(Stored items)
■ ■ ■ ■ ■ ■ ■

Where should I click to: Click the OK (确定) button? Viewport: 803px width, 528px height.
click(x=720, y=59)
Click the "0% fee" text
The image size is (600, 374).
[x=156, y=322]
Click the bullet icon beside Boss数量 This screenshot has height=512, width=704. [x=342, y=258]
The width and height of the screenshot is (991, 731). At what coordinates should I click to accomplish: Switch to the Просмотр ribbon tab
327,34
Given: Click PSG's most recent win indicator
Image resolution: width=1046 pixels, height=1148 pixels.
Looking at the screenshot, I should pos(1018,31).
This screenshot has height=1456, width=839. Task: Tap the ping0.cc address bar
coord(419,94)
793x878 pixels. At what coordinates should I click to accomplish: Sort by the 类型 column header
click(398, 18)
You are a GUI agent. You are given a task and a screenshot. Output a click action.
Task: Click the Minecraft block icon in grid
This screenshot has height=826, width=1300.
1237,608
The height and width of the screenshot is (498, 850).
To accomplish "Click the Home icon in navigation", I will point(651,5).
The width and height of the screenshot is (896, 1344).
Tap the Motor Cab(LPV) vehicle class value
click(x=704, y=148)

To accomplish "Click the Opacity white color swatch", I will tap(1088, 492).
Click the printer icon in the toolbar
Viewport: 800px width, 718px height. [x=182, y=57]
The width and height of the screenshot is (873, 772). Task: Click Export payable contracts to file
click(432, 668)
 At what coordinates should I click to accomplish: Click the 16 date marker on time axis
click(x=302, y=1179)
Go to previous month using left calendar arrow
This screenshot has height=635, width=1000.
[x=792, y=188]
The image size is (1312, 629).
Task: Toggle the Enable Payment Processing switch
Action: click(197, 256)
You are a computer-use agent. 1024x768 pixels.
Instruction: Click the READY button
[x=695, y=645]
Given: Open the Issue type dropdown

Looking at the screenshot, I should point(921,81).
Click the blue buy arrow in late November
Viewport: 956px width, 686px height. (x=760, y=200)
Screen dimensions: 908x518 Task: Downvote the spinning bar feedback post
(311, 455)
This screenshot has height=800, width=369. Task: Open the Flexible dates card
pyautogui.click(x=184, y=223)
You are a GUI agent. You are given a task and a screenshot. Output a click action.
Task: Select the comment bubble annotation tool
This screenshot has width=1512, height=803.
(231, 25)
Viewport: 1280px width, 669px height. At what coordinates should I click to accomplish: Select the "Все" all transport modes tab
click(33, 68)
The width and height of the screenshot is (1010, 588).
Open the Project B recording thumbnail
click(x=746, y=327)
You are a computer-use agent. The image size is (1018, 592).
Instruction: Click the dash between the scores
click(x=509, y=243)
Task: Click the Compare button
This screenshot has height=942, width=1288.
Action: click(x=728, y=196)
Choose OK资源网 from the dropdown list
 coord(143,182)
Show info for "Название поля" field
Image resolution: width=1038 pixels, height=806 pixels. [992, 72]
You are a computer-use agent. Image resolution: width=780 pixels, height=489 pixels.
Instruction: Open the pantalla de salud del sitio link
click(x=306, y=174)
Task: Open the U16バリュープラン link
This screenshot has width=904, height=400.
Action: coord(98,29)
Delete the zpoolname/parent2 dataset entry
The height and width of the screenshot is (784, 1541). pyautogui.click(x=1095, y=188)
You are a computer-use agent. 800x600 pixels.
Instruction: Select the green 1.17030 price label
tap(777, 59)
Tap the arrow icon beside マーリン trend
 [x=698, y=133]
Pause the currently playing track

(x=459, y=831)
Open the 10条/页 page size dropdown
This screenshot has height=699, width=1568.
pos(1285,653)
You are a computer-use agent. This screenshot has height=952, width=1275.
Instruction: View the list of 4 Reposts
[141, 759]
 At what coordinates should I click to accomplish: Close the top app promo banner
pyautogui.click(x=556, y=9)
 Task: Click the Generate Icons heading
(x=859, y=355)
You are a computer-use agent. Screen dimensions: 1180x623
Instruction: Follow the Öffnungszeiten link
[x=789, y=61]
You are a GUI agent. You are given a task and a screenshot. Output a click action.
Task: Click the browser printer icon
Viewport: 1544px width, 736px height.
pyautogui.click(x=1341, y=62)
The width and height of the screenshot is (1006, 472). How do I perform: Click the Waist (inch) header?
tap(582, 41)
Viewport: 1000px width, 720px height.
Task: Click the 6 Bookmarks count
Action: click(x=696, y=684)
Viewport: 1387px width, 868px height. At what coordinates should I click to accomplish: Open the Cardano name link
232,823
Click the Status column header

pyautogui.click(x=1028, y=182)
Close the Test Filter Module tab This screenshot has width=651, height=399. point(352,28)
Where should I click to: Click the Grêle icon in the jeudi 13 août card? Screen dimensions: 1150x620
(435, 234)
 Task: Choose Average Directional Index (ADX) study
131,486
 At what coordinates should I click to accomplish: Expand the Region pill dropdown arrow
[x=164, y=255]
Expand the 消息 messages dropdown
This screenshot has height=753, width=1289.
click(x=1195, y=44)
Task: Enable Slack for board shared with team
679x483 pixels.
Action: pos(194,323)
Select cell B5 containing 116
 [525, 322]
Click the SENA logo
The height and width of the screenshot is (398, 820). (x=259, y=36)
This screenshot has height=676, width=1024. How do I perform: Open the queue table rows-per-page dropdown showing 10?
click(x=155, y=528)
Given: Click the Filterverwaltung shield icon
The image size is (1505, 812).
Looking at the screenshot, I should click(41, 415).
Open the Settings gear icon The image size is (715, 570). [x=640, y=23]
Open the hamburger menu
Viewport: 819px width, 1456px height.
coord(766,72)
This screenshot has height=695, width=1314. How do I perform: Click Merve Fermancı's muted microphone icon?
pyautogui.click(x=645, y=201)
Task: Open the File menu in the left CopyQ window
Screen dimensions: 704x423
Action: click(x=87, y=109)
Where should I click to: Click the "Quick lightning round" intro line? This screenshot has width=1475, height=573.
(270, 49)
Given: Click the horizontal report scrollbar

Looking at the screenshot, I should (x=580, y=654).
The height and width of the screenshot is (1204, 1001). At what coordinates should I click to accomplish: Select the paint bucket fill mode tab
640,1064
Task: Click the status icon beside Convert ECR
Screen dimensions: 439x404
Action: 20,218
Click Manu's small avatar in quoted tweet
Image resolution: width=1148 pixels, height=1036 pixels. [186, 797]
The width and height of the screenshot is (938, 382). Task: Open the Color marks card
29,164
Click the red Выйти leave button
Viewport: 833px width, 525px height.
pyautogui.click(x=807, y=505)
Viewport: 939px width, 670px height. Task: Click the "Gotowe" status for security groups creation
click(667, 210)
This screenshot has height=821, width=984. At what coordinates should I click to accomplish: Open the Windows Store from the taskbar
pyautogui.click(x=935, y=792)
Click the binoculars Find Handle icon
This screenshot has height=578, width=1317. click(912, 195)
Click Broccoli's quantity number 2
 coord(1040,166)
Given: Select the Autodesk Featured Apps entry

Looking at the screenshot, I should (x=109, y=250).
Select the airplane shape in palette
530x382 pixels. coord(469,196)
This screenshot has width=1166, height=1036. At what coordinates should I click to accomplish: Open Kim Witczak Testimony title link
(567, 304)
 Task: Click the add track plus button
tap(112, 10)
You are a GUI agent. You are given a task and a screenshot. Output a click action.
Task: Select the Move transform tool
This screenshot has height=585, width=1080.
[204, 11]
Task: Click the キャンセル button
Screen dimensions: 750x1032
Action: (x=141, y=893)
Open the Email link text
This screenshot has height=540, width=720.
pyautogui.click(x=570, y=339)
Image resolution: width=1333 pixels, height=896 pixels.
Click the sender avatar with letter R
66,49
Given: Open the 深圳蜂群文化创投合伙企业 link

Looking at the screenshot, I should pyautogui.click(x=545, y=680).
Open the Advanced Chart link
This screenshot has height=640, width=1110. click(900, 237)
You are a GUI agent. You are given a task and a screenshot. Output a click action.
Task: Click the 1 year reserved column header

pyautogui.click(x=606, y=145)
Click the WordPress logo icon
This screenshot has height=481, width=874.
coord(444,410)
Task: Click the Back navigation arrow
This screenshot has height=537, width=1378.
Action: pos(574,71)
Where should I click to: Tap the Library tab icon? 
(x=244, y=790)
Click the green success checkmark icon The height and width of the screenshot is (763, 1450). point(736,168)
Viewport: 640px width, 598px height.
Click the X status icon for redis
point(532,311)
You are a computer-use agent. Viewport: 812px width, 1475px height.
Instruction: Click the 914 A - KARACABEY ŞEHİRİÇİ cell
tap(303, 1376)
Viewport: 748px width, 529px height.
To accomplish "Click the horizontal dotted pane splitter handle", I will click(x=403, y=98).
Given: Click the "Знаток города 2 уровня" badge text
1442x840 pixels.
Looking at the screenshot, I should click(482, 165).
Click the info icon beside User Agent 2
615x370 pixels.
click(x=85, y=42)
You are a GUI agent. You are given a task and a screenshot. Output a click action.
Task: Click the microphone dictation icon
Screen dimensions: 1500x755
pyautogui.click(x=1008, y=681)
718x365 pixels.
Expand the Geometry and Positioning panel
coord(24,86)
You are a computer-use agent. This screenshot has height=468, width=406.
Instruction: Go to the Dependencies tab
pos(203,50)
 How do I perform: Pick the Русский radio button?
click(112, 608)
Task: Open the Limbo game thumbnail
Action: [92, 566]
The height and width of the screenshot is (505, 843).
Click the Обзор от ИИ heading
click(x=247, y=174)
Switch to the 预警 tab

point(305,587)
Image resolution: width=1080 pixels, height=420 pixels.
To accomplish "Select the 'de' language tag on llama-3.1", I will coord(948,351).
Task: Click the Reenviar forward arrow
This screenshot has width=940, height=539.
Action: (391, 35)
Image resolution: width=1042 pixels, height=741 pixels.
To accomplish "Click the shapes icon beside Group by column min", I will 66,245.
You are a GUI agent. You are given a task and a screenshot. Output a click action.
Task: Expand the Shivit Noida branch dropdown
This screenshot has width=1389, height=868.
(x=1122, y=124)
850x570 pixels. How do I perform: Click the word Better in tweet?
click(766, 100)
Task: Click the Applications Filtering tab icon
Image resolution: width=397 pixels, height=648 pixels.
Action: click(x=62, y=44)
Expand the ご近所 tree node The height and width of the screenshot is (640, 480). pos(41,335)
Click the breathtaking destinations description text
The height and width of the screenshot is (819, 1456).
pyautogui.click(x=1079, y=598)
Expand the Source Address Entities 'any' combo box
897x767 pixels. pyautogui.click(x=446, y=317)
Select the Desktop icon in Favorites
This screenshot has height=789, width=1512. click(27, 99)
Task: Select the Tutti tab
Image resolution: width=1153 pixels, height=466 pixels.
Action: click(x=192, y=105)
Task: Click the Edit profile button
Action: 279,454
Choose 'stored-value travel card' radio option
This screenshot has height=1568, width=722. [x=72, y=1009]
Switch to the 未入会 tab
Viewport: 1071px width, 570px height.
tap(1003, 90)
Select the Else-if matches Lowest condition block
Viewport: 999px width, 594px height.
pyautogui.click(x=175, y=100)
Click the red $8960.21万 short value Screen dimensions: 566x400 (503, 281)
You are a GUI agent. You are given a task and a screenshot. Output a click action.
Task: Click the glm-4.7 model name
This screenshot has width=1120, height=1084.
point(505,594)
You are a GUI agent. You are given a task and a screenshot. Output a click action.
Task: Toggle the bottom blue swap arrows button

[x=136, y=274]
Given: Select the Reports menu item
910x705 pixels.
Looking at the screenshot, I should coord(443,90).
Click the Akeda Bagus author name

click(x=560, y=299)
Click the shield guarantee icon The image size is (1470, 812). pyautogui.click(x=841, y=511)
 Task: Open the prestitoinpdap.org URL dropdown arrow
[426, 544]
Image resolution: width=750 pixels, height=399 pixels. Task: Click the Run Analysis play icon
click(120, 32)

■ ■ ■ ■ ■ ■ ■

WORK INSTRUCTION = Once you have read the records above, say how many of their lines contain the word "navigation", giving only that figure.

OUTPUT OF THE EXERCISE = 2